Word and element pointing entries
start

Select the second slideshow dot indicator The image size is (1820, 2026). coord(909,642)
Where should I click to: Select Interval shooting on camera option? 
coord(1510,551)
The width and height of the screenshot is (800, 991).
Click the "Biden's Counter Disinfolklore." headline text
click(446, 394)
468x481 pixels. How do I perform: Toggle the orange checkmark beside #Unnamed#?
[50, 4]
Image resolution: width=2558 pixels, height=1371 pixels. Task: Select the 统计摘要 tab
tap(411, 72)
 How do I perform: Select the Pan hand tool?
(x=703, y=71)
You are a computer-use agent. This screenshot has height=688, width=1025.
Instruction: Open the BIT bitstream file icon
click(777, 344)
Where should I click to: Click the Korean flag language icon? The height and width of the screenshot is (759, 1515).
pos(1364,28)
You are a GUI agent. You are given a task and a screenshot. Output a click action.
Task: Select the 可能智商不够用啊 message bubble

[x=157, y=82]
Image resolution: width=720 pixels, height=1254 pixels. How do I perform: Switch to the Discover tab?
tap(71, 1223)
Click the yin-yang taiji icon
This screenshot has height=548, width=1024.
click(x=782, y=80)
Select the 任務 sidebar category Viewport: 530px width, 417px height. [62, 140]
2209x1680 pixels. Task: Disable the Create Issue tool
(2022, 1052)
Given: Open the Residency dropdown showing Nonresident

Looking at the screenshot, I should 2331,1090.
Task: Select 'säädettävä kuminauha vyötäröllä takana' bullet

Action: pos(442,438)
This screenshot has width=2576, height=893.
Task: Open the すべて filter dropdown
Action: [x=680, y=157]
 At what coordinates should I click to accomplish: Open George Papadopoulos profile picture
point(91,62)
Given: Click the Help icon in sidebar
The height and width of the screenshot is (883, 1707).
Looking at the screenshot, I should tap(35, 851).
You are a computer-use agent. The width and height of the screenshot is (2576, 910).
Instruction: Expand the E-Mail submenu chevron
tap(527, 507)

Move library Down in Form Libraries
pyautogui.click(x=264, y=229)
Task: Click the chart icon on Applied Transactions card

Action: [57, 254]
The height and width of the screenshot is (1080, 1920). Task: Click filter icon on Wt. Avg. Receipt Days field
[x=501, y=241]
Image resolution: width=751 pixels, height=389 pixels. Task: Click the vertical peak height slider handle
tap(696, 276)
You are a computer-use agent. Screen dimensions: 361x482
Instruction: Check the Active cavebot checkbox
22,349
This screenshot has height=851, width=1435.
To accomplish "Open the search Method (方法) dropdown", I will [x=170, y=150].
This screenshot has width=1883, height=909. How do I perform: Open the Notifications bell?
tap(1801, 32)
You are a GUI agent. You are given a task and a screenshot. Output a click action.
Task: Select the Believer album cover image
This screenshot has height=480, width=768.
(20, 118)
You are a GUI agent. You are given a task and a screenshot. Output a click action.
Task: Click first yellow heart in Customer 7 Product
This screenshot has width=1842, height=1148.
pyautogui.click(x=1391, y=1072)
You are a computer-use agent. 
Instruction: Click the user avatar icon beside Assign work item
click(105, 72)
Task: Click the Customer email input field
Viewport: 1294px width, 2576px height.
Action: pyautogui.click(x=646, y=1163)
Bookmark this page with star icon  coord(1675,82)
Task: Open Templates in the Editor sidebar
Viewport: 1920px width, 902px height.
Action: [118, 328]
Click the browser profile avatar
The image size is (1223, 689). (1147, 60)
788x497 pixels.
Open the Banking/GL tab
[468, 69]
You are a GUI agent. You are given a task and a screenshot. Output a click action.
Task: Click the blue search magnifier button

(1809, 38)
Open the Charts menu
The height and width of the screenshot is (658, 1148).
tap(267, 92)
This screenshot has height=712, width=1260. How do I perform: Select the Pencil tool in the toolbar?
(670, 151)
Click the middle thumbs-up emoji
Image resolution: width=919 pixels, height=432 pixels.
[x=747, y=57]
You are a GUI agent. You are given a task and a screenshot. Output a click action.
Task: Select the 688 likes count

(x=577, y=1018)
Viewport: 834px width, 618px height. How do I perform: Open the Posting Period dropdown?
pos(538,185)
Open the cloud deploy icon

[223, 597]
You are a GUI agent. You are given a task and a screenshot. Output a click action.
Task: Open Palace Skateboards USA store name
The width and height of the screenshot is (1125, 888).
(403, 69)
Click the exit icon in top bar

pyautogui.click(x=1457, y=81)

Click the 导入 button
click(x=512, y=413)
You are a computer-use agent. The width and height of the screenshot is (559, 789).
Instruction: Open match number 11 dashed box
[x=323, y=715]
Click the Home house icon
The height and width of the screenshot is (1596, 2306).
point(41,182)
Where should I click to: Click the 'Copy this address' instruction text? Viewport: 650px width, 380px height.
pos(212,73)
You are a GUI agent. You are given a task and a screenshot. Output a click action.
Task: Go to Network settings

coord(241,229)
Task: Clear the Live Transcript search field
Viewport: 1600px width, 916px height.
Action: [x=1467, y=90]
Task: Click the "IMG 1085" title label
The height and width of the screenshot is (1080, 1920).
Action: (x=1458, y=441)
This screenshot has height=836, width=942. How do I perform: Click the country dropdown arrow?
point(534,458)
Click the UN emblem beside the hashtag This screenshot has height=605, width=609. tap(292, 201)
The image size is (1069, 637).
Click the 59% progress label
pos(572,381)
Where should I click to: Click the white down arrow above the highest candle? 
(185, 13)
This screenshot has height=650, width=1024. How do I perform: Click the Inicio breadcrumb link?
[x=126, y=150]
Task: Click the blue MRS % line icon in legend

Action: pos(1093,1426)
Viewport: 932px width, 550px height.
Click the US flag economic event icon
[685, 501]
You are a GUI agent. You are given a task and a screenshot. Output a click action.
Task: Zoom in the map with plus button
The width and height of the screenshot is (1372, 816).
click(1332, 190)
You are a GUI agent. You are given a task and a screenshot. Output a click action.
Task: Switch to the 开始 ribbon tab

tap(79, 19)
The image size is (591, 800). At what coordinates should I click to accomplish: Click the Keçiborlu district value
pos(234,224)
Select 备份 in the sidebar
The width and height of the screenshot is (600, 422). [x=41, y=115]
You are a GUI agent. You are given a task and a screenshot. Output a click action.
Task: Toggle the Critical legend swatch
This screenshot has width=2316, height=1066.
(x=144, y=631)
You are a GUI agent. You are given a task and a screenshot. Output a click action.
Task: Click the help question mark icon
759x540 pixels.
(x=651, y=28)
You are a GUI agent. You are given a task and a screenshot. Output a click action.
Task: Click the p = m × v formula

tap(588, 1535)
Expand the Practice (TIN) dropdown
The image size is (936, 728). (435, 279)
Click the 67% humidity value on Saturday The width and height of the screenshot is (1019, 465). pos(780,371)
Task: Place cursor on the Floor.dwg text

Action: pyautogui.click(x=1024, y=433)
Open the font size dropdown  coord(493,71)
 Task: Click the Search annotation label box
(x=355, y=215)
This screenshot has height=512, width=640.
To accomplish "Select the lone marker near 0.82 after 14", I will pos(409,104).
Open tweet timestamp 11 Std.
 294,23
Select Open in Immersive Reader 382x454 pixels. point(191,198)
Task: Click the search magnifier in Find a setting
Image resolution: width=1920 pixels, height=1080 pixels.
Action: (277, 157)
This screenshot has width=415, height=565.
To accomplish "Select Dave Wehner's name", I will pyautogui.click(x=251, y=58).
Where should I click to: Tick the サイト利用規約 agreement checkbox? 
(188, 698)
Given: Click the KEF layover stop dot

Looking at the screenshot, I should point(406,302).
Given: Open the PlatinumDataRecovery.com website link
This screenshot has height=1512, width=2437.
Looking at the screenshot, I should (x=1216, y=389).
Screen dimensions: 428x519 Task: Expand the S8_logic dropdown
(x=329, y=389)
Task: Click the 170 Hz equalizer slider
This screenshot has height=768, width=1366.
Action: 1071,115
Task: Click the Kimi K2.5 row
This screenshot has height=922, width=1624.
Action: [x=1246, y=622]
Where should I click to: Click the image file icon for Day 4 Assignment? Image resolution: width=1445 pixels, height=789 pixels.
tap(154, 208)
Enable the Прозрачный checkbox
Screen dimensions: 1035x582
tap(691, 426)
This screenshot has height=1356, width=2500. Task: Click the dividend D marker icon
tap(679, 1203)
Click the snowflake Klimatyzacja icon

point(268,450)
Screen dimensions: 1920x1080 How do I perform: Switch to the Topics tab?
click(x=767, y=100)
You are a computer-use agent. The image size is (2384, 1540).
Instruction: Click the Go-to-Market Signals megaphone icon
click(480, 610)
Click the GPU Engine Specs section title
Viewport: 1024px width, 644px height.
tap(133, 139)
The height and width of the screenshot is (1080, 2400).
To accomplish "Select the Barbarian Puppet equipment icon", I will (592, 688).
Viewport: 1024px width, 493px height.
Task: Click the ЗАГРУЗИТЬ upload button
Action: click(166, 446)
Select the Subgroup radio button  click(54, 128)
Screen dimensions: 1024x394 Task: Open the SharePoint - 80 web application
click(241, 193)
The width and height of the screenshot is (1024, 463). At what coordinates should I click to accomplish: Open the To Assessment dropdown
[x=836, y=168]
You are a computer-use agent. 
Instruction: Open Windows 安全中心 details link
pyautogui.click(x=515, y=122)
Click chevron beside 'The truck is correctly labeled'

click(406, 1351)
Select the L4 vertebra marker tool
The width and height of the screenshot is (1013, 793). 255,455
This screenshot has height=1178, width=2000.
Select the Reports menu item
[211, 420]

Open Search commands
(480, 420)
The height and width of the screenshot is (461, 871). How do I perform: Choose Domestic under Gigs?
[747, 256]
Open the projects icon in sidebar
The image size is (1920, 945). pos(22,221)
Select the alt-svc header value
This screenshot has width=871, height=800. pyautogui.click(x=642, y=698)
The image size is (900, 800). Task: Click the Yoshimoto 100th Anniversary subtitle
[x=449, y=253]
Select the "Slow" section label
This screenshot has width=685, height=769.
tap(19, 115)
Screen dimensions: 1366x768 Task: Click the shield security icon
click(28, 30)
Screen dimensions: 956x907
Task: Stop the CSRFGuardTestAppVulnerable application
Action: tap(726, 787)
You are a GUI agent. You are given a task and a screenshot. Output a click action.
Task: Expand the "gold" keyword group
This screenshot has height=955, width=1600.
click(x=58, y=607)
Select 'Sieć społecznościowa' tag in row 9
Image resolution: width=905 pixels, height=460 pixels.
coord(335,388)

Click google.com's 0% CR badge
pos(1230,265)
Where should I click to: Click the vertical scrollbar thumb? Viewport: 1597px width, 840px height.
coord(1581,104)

end

Recast the material as a Markdown table with the columns Row and Line, numbering each line and skipping any blank ones. Begin at the first line of the material and stop after the line that has "click(446, 394)".

- **SOLVED EXERCISE**
| Row | Line |
|---|---|
| 1 | Select the second slideshow dot indicator The image size is (1820, 2026). coord(909,642) |
| 2 | Where should I click to: Select Interval shooting on camera option?  |
| 3 | coord(1510,551) |
| 4 | The width and height of the screenshot is (800, 991). |
| 5 | Click the "Biden's Counter Disinfolklore." headline text |
| 6 | click(446, 394) |